Par endroits, Yànnis D. Yérakis rappelle son contemporain le Roumano-Grec (ou Byzantino-Ottoman) Panaït Istrati, peintre en bâtiment, autodidacte, grand prolétaire méditerranéen, et auteur d’un court texte intitulé… Le pêcheur d’éponges. S’y retrouve un semblable réalisme social, la même mélancolie fraternelle et sans illusion. Cette écriture résonne avec celle d’un autre voisin encore, le Turco-Kurde Yachar Kemal, sans conteste du même bois. Là aussi, conscience sociale aigüe chez cet auteur qui publia un texte intitulé… Pêcheurs d’éponges ! Des contes communs émergent chez l’un et chez l’autre, notamment ces pêcheurs avalés puis recrachés par des monstres marins.
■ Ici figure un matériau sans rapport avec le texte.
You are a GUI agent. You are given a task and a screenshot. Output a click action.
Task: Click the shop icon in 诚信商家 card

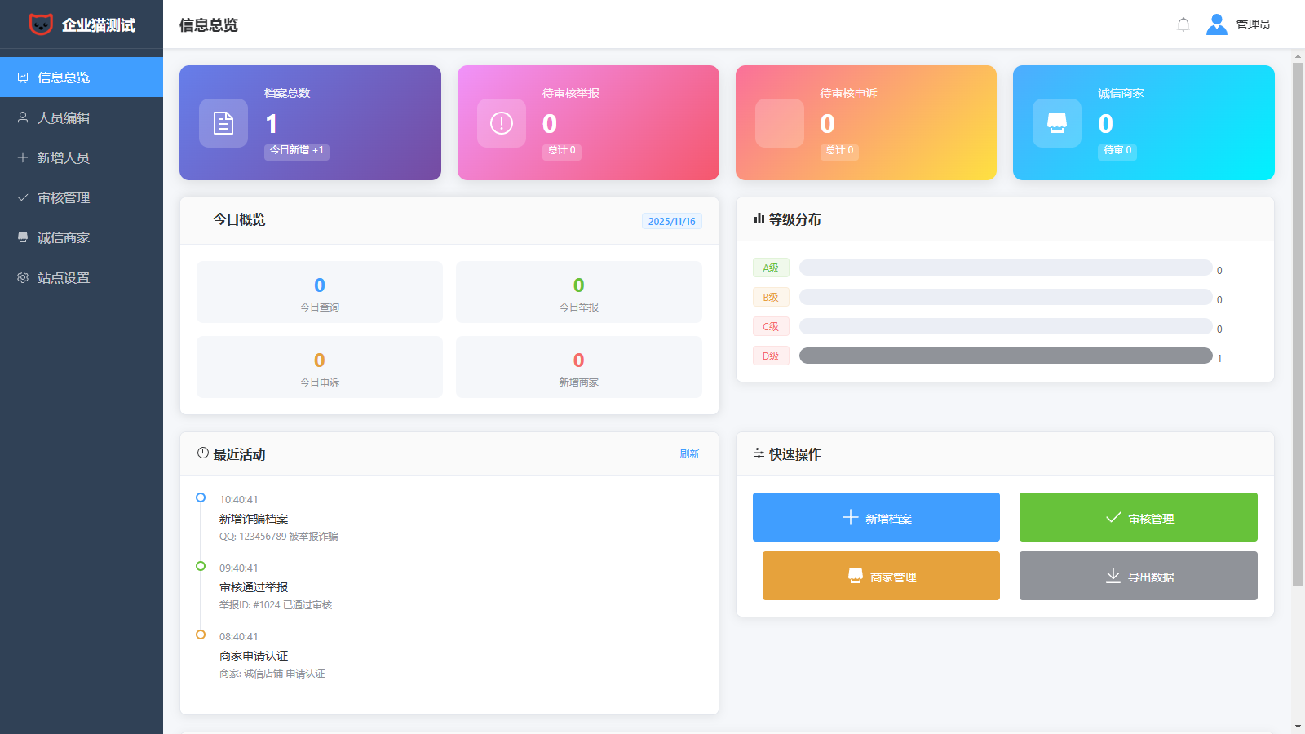click(1057, 123)
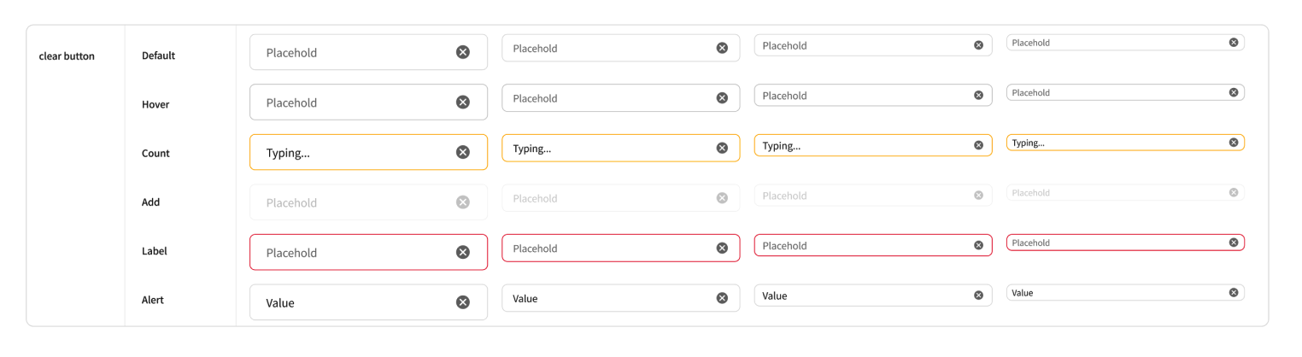The height and width of the screenshot is (357, 1302).
Task: Clear the largest Value field in the Alert row
Action: point(463,302)
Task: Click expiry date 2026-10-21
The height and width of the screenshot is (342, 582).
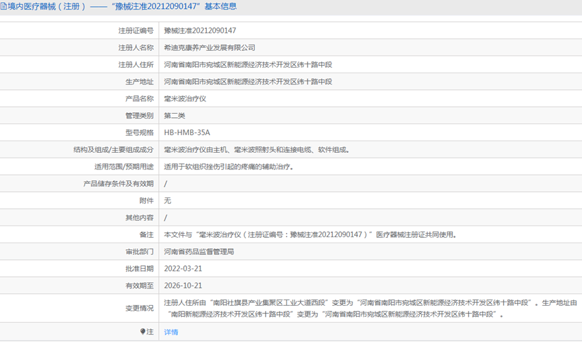Action: pyautogui.click(x=183, y=286)
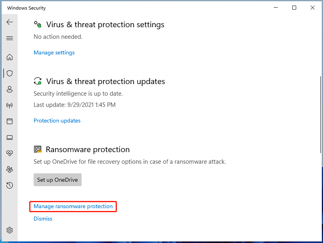Click the Virus & threat protection updates icon
Image resolution: width=323 pixels, height=243 pixels.
click(x=38, y=81)
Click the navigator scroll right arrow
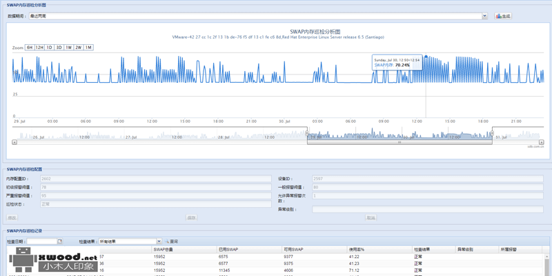The height and width of the screenshot is (276, 552). [x=542, y=142]
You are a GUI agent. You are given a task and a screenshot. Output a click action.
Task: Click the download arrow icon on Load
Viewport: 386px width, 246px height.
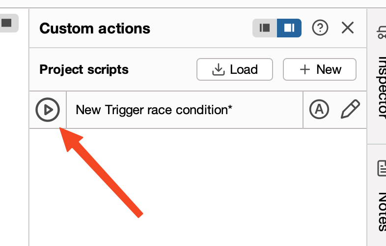pos(218,69)
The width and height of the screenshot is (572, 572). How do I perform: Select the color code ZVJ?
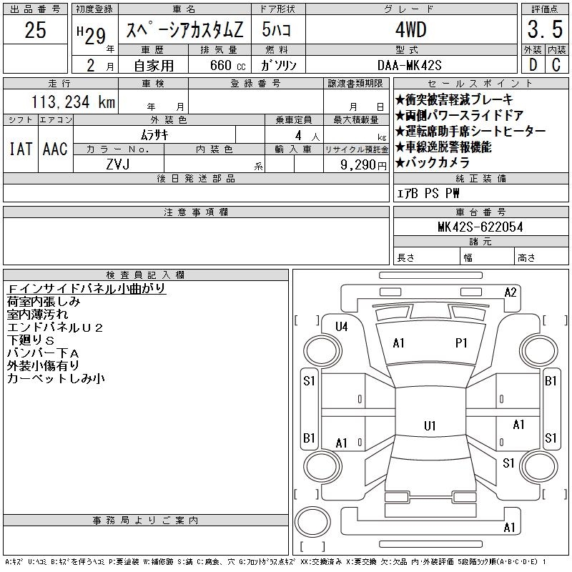119,164
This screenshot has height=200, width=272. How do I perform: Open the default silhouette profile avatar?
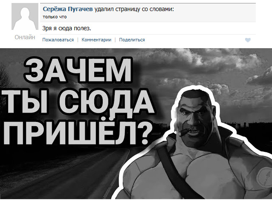pos(25,17)
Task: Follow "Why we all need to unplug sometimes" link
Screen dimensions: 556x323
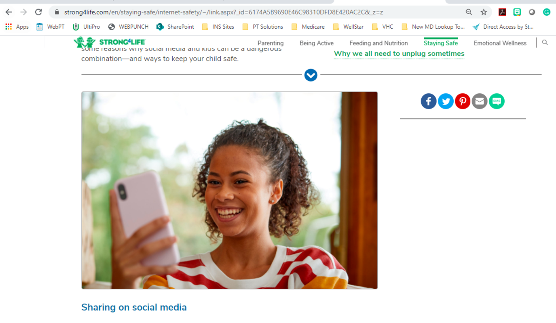Action: 399,54
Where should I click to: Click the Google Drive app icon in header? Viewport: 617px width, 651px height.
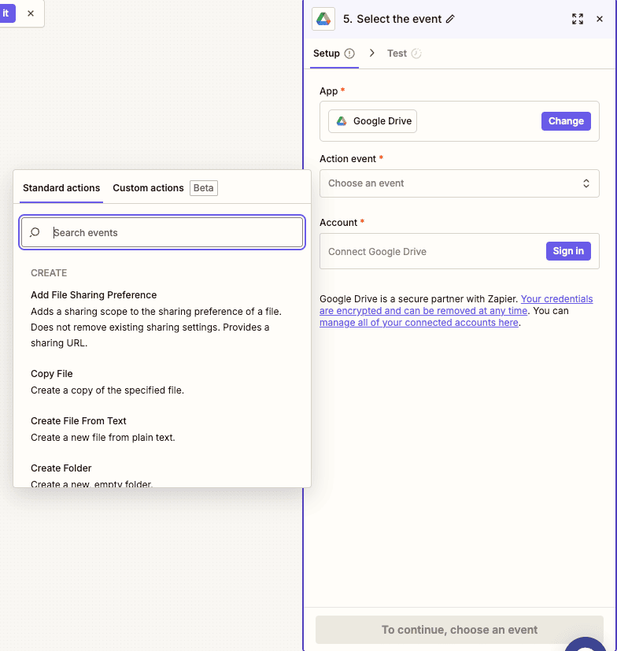[323, 19]
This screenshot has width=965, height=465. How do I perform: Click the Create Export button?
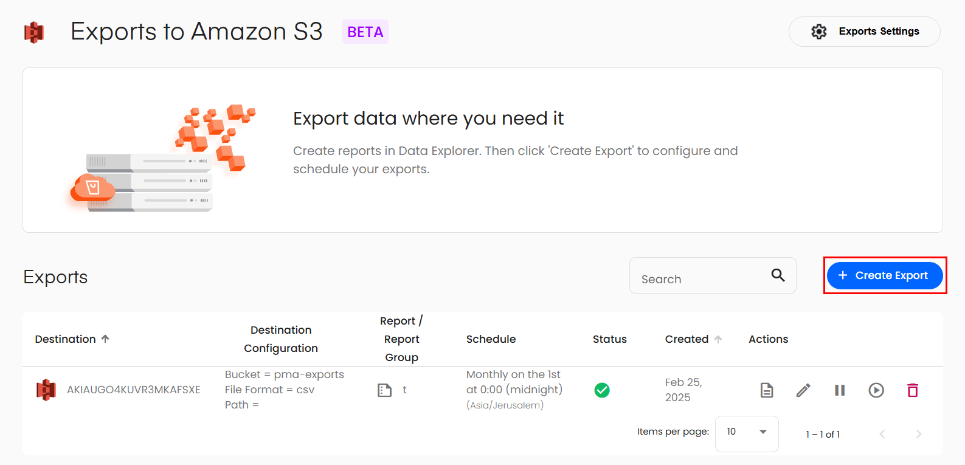pos(884,275)
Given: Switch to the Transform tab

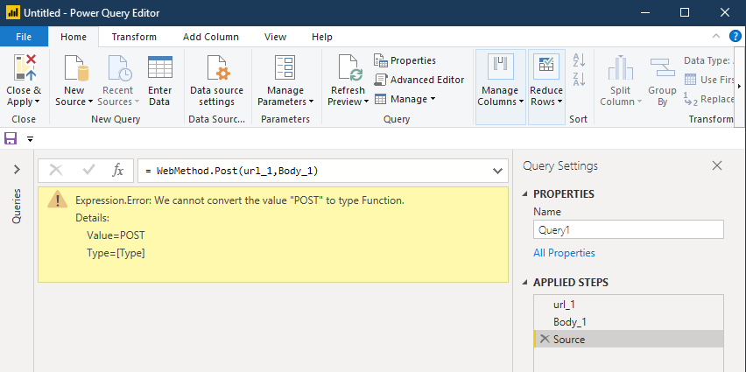Looking at the screenshot, I should [134, 37].
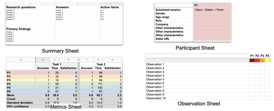Select the Video URL input cell
Viewport: 274px width, 111px height.
pos(212,39)
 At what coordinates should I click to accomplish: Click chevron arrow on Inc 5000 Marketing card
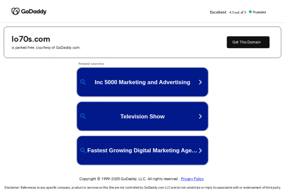click(200, 82)
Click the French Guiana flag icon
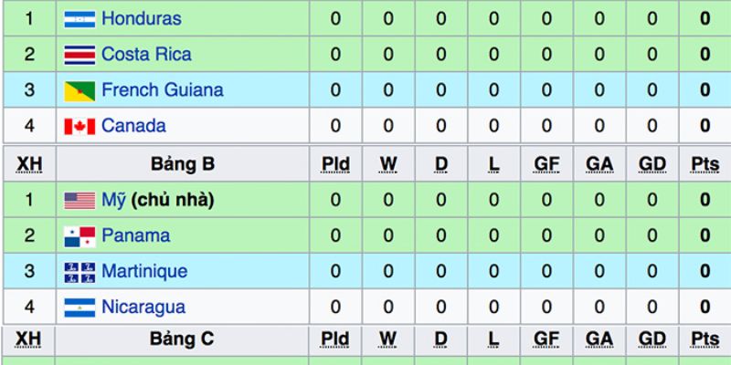731x365 pixels. pyautogui.click(x=79, y=90)
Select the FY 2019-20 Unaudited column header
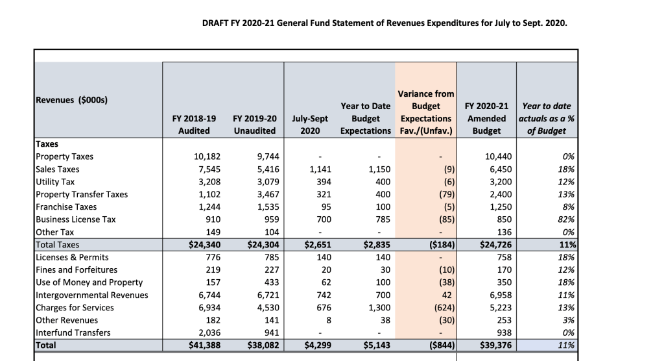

Contes vrais car crus par les hommes qui plongeaient. De part et d’autre de la Méditerranée, ces auteurs chantent la fierté des artisans et une humanité thalasséenne vacillant avant l’industrialisation du monde. Yànnis D. Yérakis les égale avec ce texte inoubliable, aussi sous-marin qu’il est à hauteur d’homme.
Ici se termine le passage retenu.